1. Como acabamos de escuchar cuando se leyó el Evangelio, nuestro Señor Jesucristo reprochó su incredulidad hasta a sus propios discípulos2. Habiéndole preguntado ellos: ¿Por qué no pudimos expulsarlo (un demonio) nosotros?3, les respondió: Por vuestra incredulidad4. Si los Apóstoles fueron incrédulos, ¿quién tiene fe? ¿Qué harán los corderos si titubean los carneros? No obstante, ni siquiera cuando eran incrédulos los abandonó la misericordia del Señor, sino que los censuró, los nutrió, los perfeccionó y los coronó.

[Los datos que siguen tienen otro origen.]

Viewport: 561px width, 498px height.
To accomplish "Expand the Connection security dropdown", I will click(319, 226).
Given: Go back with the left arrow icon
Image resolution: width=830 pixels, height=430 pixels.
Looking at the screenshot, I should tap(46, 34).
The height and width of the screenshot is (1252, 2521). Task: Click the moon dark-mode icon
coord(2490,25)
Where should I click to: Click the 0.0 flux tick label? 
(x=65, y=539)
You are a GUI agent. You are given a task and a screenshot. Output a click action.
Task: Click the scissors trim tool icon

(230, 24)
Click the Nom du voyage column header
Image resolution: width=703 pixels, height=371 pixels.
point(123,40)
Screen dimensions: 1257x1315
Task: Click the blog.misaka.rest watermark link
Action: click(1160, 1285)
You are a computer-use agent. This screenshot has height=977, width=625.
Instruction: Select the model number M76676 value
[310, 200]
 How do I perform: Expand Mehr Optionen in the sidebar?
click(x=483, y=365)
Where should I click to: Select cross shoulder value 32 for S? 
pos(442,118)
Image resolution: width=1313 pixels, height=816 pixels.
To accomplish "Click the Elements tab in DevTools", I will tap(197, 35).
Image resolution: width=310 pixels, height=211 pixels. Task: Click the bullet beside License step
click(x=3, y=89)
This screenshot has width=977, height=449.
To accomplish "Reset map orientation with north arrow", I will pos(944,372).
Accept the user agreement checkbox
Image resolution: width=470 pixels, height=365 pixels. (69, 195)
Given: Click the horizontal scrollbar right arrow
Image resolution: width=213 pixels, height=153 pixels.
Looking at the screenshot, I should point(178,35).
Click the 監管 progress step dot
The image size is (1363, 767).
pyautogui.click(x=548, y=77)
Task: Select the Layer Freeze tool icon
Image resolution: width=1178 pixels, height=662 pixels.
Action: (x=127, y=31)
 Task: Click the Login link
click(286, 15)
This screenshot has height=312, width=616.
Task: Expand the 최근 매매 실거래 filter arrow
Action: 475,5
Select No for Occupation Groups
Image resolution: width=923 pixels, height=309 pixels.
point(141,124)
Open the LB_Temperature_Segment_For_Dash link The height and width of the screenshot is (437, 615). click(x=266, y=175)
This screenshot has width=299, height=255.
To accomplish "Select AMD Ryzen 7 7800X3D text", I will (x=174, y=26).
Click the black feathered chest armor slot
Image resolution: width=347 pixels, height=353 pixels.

Pues también ellos, conscientes de su debilidad, como leímos en cierto pasaje del evangelio le dijeron: Señor, auméntanos la fe5. Señor —le dicen—, auméntanos la fe. La primera cosa útil para ellos era la ciencia, esto es, conocer de qué estaban escasos; la gran felicidad, saber a quién lo pedían. Señor —le dicen—, auméntanos la fe. Ved si no llevaban sus corazones como a la fuente y llamaban para que se les abriera6 y los llenara. Quiso que se llamase a su puerta, no para rechazar a quienes lo hicieran, sino para ejercitar a los deseosos.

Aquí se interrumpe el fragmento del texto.